Em coletiva de imprensa realizado na quinta-feira (15/02) pós Carnaval, órgãos de segurança trouxeram números positivos com relação à festa do ano passado, com diminuição em todos os delitos: roubos, violência, acidentes rodoviários. O bom resultado foi creditado ao planejamento de muito tempo, que incluiu um aumento de mil policiais nas ruas com relação ao último ano. Quanto à violência contra a mulher, de quarta-feira a sábado de Carnaval a Delegacia Especializada de Atendimento à Mulher (Deam) da Polícia Civil de Minas Gerais (PCMG) recebeu 71 solicitações para encaminhamentos de medidas protetivas (por meio das quais três homens foram presos e quatro conduzidos), enquanto em 2017 esse número foi de 61. Tendo como referência o mês de janeiro de 2018, a média diária foi de 22 pedidos – desta forma, o número de solicitação de medidas protetivas durante o Carnaval é menor comparado a período fora de data festiva.

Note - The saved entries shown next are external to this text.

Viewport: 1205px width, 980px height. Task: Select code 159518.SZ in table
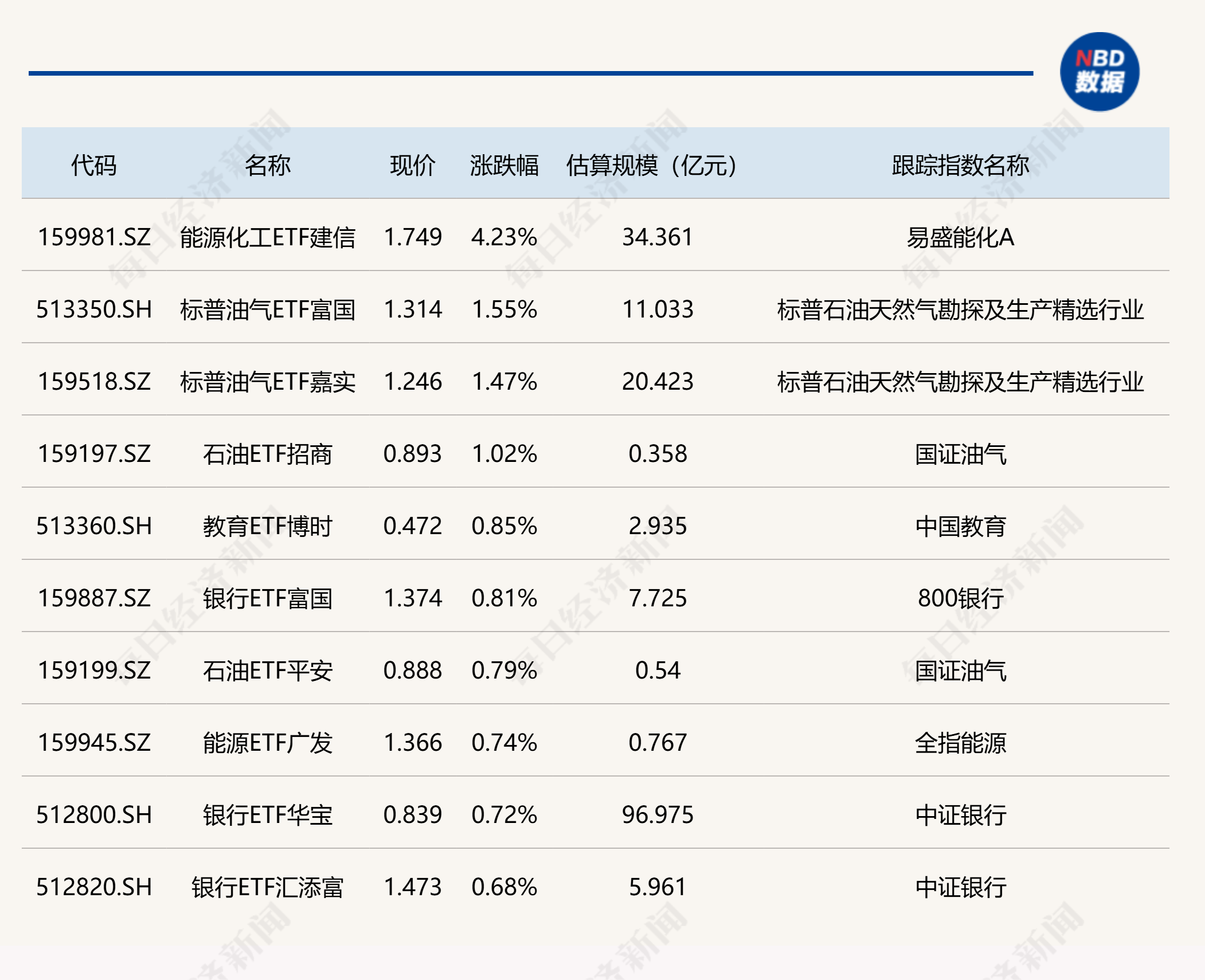pos(94,382)
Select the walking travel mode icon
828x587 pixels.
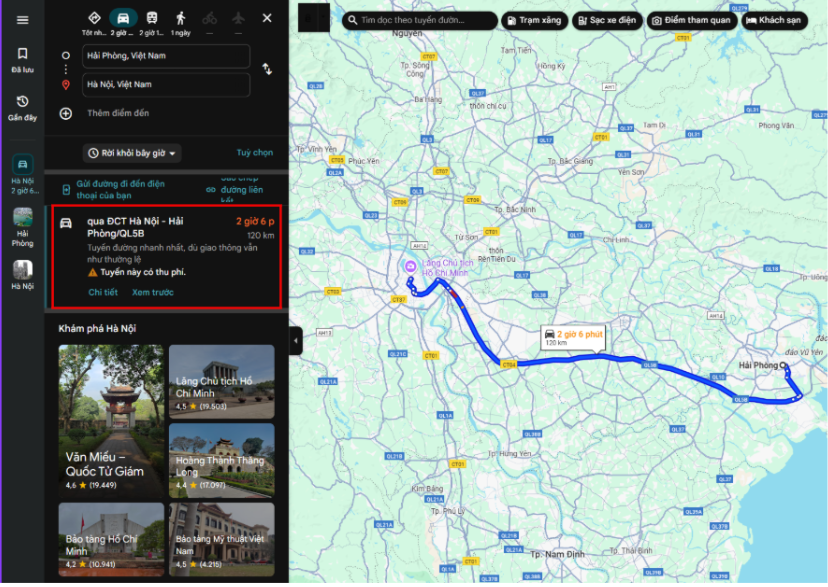pyautogui.click(x=181, y=18)
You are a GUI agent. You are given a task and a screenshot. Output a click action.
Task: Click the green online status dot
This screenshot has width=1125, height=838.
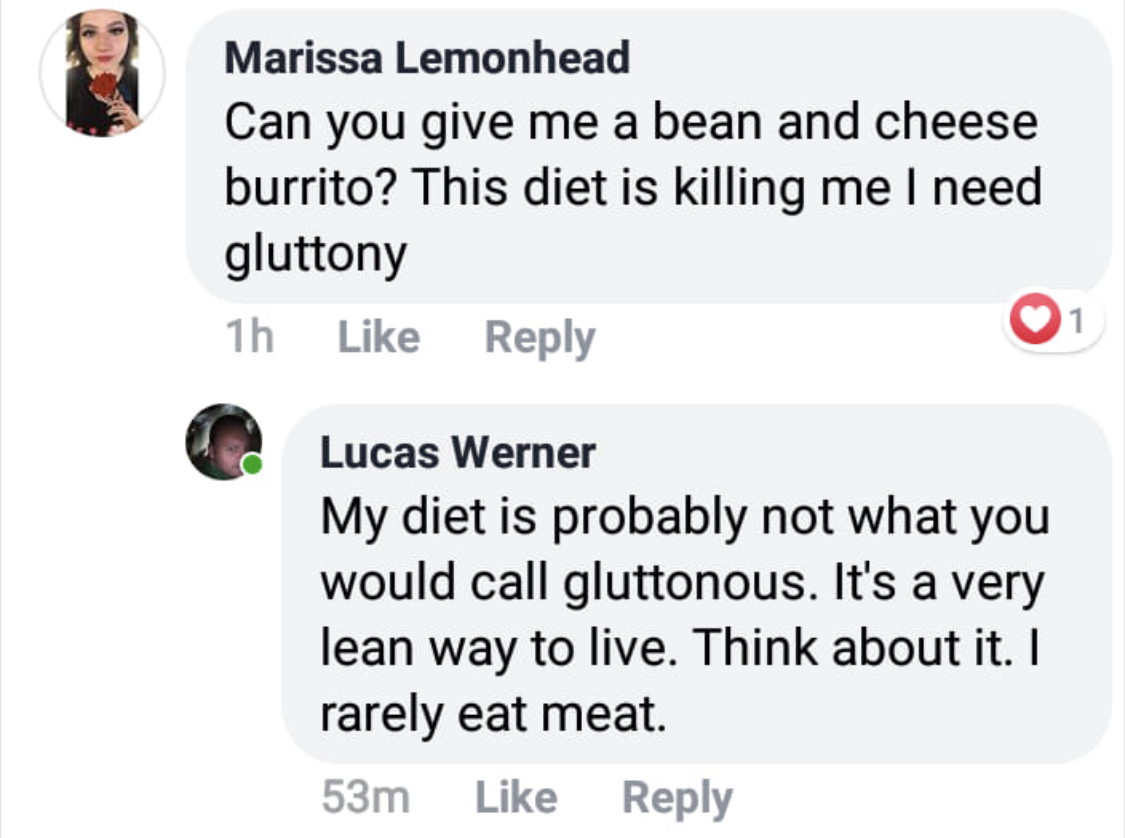(x=252, y=465)
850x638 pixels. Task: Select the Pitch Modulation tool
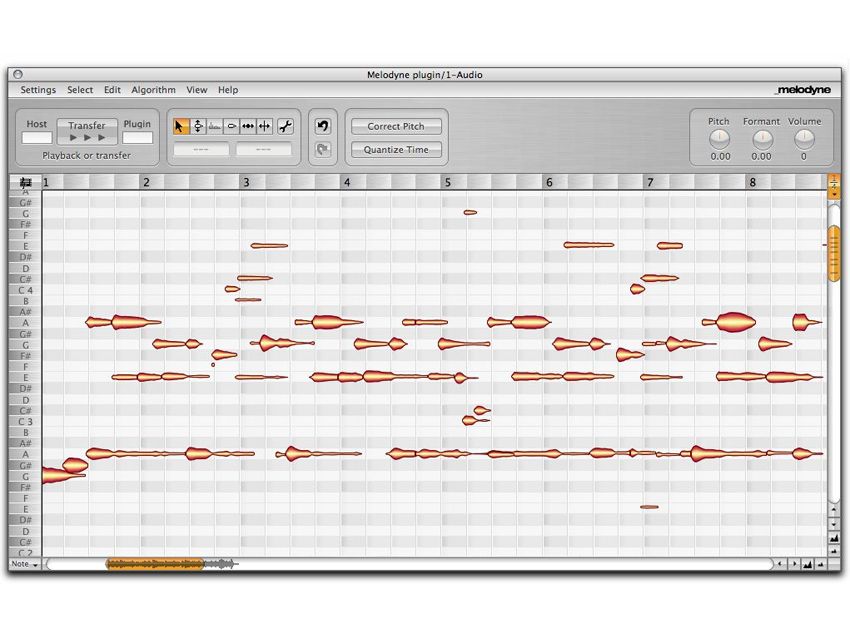coord(215,126)
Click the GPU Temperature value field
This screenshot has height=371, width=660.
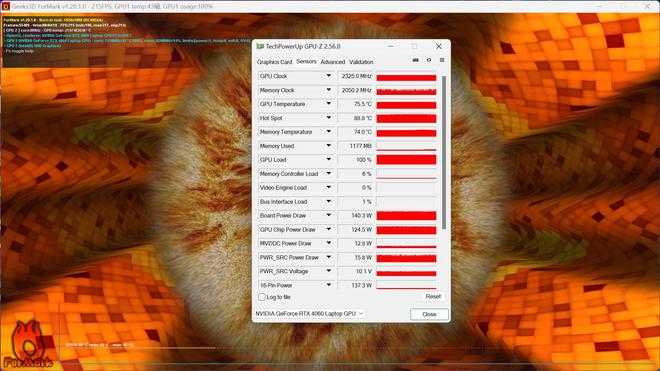coord(356,104)
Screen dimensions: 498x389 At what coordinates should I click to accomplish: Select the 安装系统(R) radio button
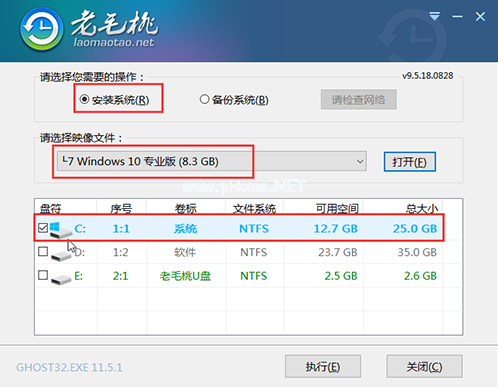pyautogui.click(x=84, y=99)
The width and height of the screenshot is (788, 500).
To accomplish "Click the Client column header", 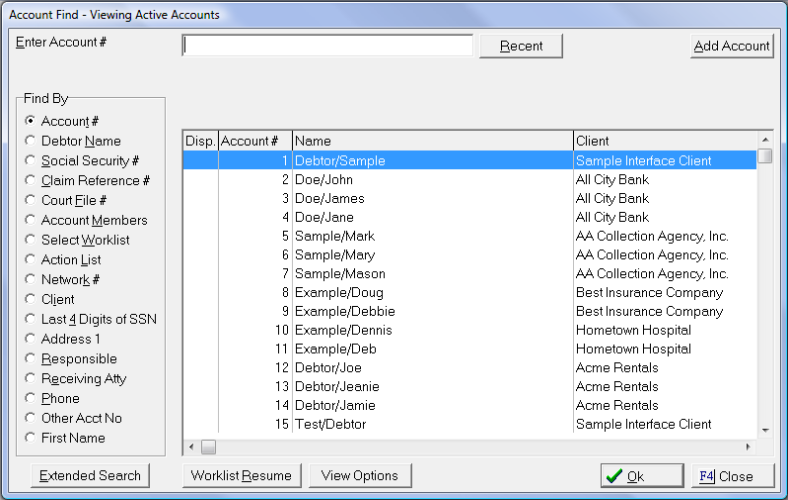I will click(x=663, y=141).
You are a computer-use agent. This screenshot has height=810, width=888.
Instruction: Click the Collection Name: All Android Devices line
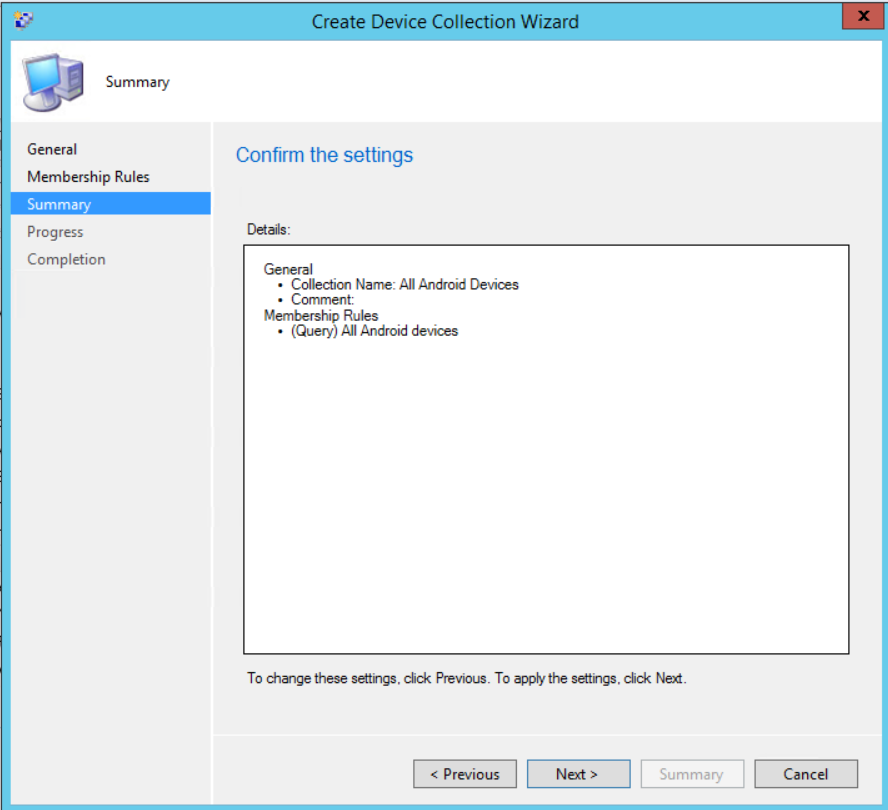(404, 284)
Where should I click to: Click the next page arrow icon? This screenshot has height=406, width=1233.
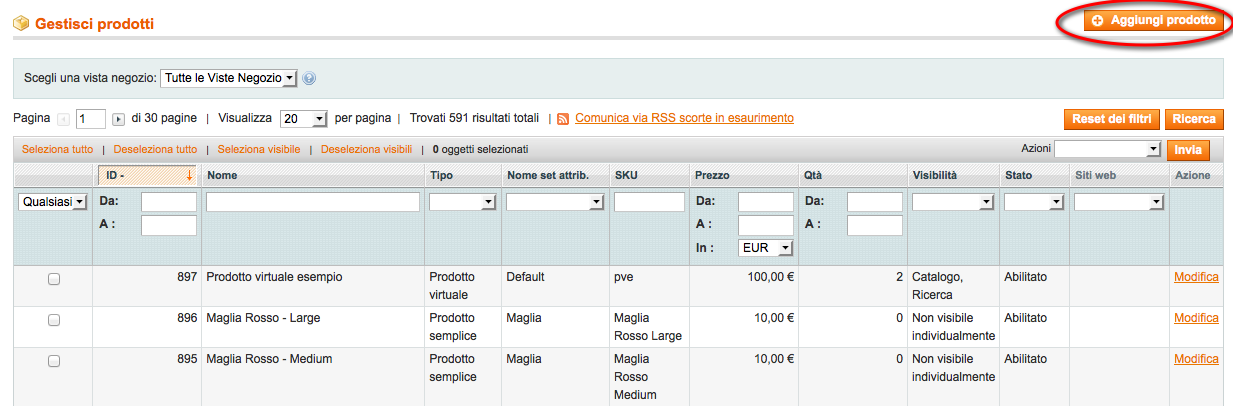coord(118,119)
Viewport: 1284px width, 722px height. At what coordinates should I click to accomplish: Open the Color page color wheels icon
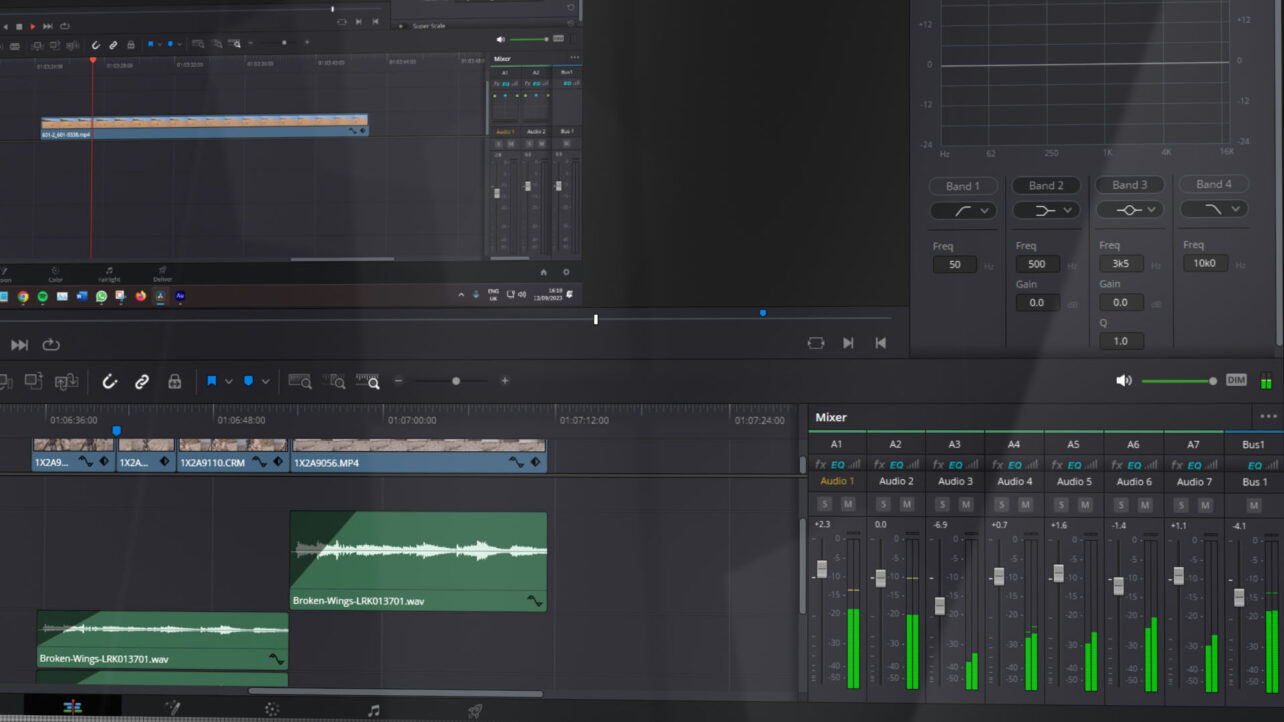pos(272,707)
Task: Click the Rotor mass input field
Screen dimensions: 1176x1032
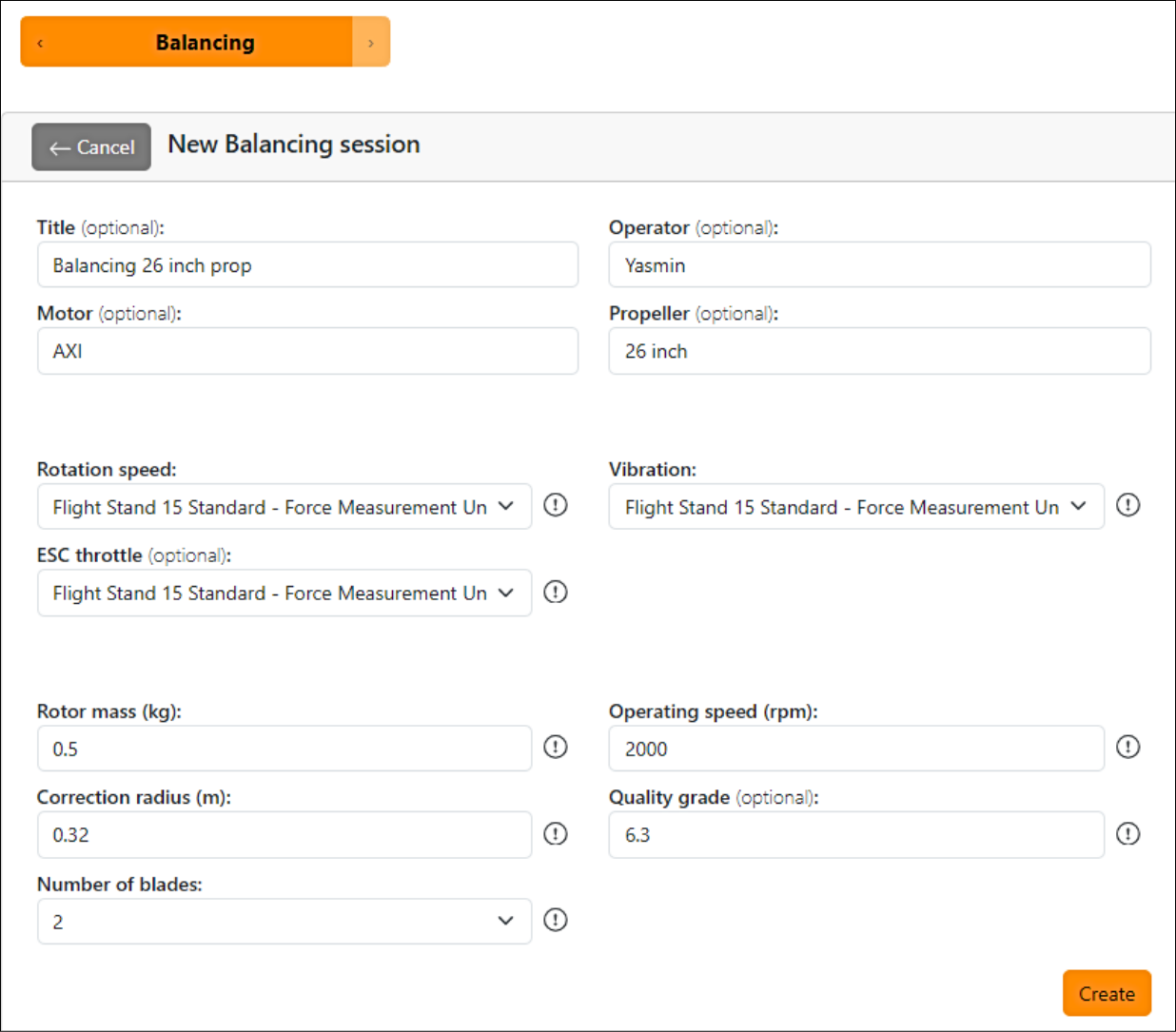Action: (284, 749)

“A mitigação de pequenas ocorrências, pequenas brigas, para que não tivéssemos, principalmente nos maiores blocos, o que chamamos de efeito manada – o momento em que há correria, podendo causar pisoteamento das pessoas – conseguimos pelo posicionamento dos policiais”, afirmou o Major Flávio Santiago, chefe da Sala de Imprensa da Polícia Militar de Minas Gerais (PMMG), acrescentando que essa mitigação inclui os casos de assédio. “A presença do policial militar próximo a esses eventos fez com que o comportamento do assediador também fosse diferente”, diz. Outra medida que contribuiu para o combate a esse tipo de abuso, segundo o Major, foi a campanha de conscientização realizada em redes sociais.

O delegado-assistente da Polícia Civil de Minas Gerais, Alessandro Amaro da Matta, também observou uma mudança no comportamento dos homens e diminuição de casos de assédio em função das campanhas. Sobre o tema da violência contra a mulher, Alessandro contou ainda sobre o levantamento de dados que foi feito nas Delegacias de Mulheres do estado durante o Carnaval e levado à Secretaria Nacional de Segurança Pública (Senasp) do Ministério da Justiça. A ideia é conseguir apoio para que as delegacias sejam aprimoradas, com a contratação e capacitação de profissionais para o atendimento às vítimas. O chefe adjunto da Polícia Civil, Gustavo Adelio Lara Ferreira, ressalta a importância de garantir o atendimento adequado a essas mulheres, que já chegam fragilizadas, assustadas e muitas vezes envergonhadas para fazer a denúncia.

Foto: Maysa Mundim Zucheratto/Alô Abacaxi.

Já em resposta aos números de violência levantados pela Antra e o Grupo Gay da Bahia, a Sesp afirmou, por meio da assessoria de imprensa, que “Minas é um dos poucos estados no qual a vítima pode exigir que o policial preencha no Registro de Eventos de Defesa Social (Reds), nome do antigo boletim de ocorrência, a causa presumida da violência baseada em LGTfobia. Esta ação resguarda a vítima e ajuda o Governo a ter um panorama mais real da violência contra a população LGBT no Estado”, diz o texto. O Reds também reconhece o uso do nome social e possui espaço para que se declare a identidade de gênero ou orientação sexual.

Denúncias do tipo também podem ser encaminhadas para a Coordenadoria de Direitos Humanos (NAC) da Polícia Civil, que atende esse tipo de ocorrência de forma especializada. “Ao longo de 2017, a Coordenadoria Estadual de Enfrentamento às Fobias Relacionadas à Orientação Sexual e Identidade de Gênero de Minas Gerais (Cepef) da Sesp, em parceria com o NAC e com representantes de movimentos sociais, realizou abordagens à população LGBT nas ruas da capital mineira com o objetivo de esclarecer os serviços especializados de segurança oferecidos pelo núcleo”, continua a assessoria.

O mapeamento da violência sobre as comunidades LGBT disponibilizados pela secretaria partem do preenchimento do Reds. Portanto, as informações foram obtidas a partir da autodeclaração das vítimas (ou, no caso de homicídio, do agente público que atende a ocorrência, tendo em vista as circunstâncias e/ou pessoas relacionadas ao fato – testemunhas, solicitantes, parentes, amigos etc.). As violências tratadas não estão vinculadas à motivação dos crimes – ou seja, não se pode dizer que determinadas pessoas foram vítimas de algum crime porque possuem uma determinada orientação sexual.